X = X.reshape(-1, 1)

##### 2. Divide the data in test and train sets.

Use a 50-50 split.

In [None]:

X_train, X_test, y_train, y_test = None

##### 3. Fit and classify. Use the GaussianNB classifier.

The [GaussianNB()](https://scikit-learn.org/stable/modules/generated/sklearn.naive_bayes.GaussianNB.html) classifier also resorts to the Gaussian to model the likelihood of the features:

$$P(X_n|Y) =\frac{1}{\sqrt{2\pi\sigma_Y^2}}\, exp(-\frac{(X_n - \mu_Y)^2}{2 \sigma_Y^2})$$

In [None]:

gnb = None

y_pred = None

##### 4. Measure the error.

In [None]:
error_gnb = None

print('Error:', error_gnb)

##### 5. Observe the trained parameters.

In [None]:
gnb.var_

In [None]:
gnb.theta_

## 3. Training a Naive Bayes on the Breast Cancer Dataset

##### 2.1.1. Loading the Breast Cancer Data

Let us recover the [Breast Cancer Dataset](https://archive.ics.uci.edu/ml/machine-learning-databases/breast-cancer-wisconsin/breast-cancer-wisconsin.data) from UCI Repository.

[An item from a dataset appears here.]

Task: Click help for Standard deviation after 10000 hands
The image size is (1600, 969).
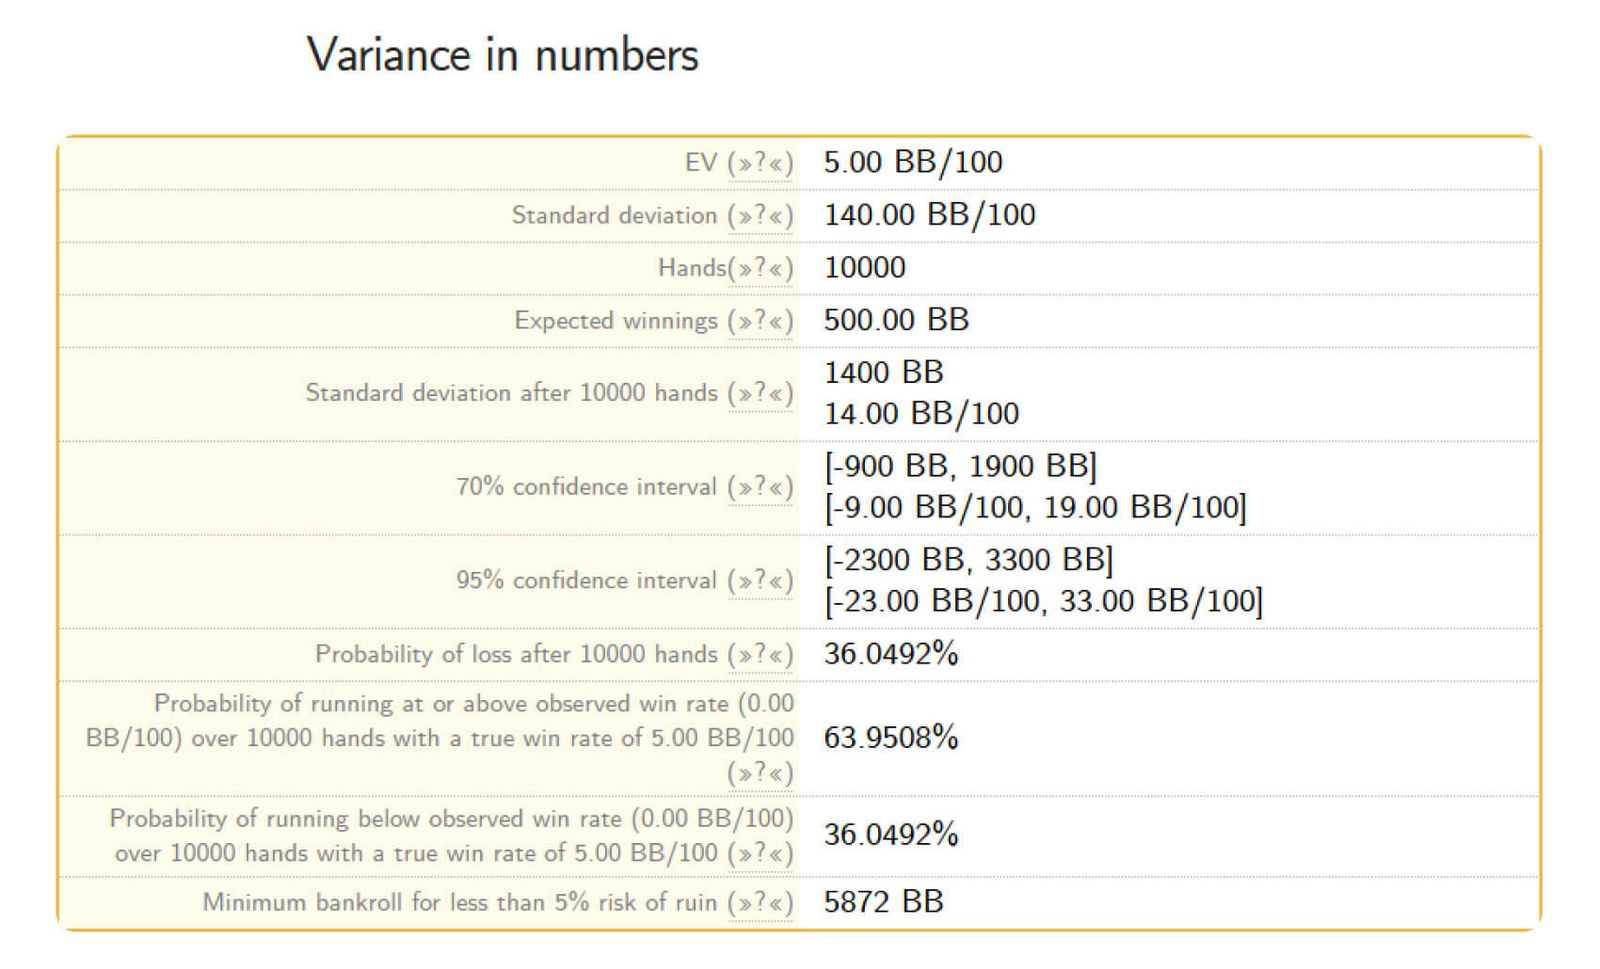Action: point(760,394)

The following method applies all loading and preprocessing steps, returning the ready-to-use train and test sets:

In [None]:
from lab6_code import load_process_breast_cancer_dataset

X_train, X_test, y_train, y_test, features_name = load_process_breast_cancer_dataset()

In [None]:
import pandas as pd
import numpy as np

pd.DataFrame(X_train, columns= features_name).head()

##### 2.1.2. Training the Naive Bayes Classifier

__Exercice 1__: Leveraging the Breast Cancer Dataset, train a Naive Bayes classifier and evaluate the results through the appropriate metrics.